WORK TO BE COMPLETED ▸
Rewrite the records below, swapping each instance of "How do I perform" for "How should I carry out" and keeping every other part the same.

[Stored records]
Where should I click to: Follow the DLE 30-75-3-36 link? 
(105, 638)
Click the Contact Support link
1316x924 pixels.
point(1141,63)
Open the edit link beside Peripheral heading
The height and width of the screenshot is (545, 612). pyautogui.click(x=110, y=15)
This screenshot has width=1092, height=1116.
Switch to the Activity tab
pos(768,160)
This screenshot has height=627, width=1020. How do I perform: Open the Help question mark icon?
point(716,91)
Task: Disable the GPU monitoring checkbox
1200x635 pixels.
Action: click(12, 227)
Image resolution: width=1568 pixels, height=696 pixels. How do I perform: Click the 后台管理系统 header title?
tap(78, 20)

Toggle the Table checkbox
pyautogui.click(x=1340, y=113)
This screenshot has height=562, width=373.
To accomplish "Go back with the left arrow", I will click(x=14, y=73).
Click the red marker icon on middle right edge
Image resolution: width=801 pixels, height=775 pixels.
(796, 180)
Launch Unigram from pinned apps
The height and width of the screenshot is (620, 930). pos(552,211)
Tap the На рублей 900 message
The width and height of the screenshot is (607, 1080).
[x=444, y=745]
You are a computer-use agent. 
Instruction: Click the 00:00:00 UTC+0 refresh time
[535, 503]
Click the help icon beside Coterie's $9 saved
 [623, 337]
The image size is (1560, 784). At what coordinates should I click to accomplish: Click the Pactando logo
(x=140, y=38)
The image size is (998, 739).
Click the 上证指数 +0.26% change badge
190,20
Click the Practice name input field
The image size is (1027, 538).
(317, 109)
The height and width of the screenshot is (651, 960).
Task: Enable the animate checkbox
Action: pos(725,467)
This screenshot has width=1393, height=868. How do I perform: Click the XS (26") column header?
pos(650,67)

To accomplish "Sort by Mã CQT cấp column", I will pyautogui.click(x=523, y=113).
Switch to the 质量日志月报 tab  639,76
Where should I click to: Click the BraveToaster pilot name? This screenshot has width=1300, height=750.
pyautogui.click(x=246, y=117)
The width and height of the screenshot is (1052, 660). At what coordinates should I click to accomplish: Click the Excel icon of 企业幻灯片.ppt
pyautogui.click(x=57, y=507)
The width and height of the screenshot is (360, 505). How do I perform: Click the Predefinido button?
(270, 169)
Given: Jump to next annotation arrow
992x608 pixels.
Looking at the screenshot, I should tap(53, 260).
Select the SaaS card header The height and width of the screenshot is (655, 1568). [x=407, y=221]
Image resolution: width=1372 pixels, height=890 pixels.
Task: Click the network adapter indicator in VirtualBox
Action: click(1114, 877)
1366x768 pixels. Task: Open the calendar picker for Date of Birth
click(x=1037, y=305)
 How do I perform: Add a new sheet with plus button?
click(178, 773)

EXERCISE SOLUTION ▸
Where should I click to: Follow the DLE 30-75-3-36 link? 
(105, 638)
Click the Contact Support link
1316x924 pixels.
point(1141,63)
Open the edit link beside Peripheral heading
The height and width of the screenshot is (545, 612). pyautogui.click(x=110, y=15)
This screenshot has width=1092, height=1116.
Switch to the Activity tab
pos(768,160)
This screenshot has height=627, width=1020. How should I carry out: Open the Help question mark icon?
point(716,91)
Task: Disable the GPU monitoring checkbox
1200x635 pixels.
Action: click(12, 227)
Image resolution: width=1568 pixels, height=696 pixels. How should I carry out: Click the 后台管理系统 header title?
tap(78, 20)

Toggle the Table checkbox
pyautogui.click(x=1340, y=113)
This screenshot has height=562, width=373.
To accomplish "Go back with the left arrow", I will click(x=14, y=73).
Click the red marker icon on middle right edge
Image resolution: width=801 pixels, height=775 pixels.
(796, 180)
Launch Unigram from pinned apps
The height and width of the screenshot is (620, 930). pos(552,211)
Tap the На рублей 900 message
The width and height of the screenshot is (607, 1080).
[x=444, y=745]
You are a computer-use agent. 
Instruction: Click the 00:00:00 UTC+0 refresh time
[535, 503]
Click the help icon beside Coterie's $9 saved
 [623, 337]
The image size is (1560, 784). At what coordinates should I click to accomplish: Click the Pactando logo
(x=140, y=38)
The image size is (998, 739).
Click the 上证指数 +0.26% change badge
190,20
Click the Practice name input field
The image size is (1027, 538).
(317, 109)
The height and width of the screenshot is (651, 960).
Task: Enable the animate checkbox
Action: pos(725,467)
This screenshot has width=1393, height=868. How should I carry out: Click the XS (26") column header?
pos(650,67)

To accomplish "Sort by Mã CQT cấp column", I will pyautogui.click(x=523, y=113).
Switch to the 质量日志月报 tab  639,76
Where should I click to: Click the BraveToaster pilot name? This screenshot has width=1300, height=750.
pyautogui.click(x=246, y=117)
The width and height of the screenshot is (1052, 660). At what coordinates should I click to accomplish: Click the Excel icon of 企业幻灯片.ppt
pyautogui.click(x=57, y=507)
The width and height of the screenshot is (360, 505). How should I carry out: Click the Predefinido button?
(270, 169)
Given: Jump to next annotation arrow
992x608 pixels.
Looking at the screenshot, I should tap(53, 260).
Select the SaaS card header The height and width of the screenshot is (655, 1568). [x=407, y=221]
Image resolution: width=1372 pixels, height=890 pixels.
Task: Click the network adapter indicator in VirtualBox
Action: click(1114, 877)
1366x768 pixels. Task: Open the calendar picker for Date of Birth
click(x=1037, y=305)
 How should I carry out: Add a new sheet with plus button?
click(178, 773)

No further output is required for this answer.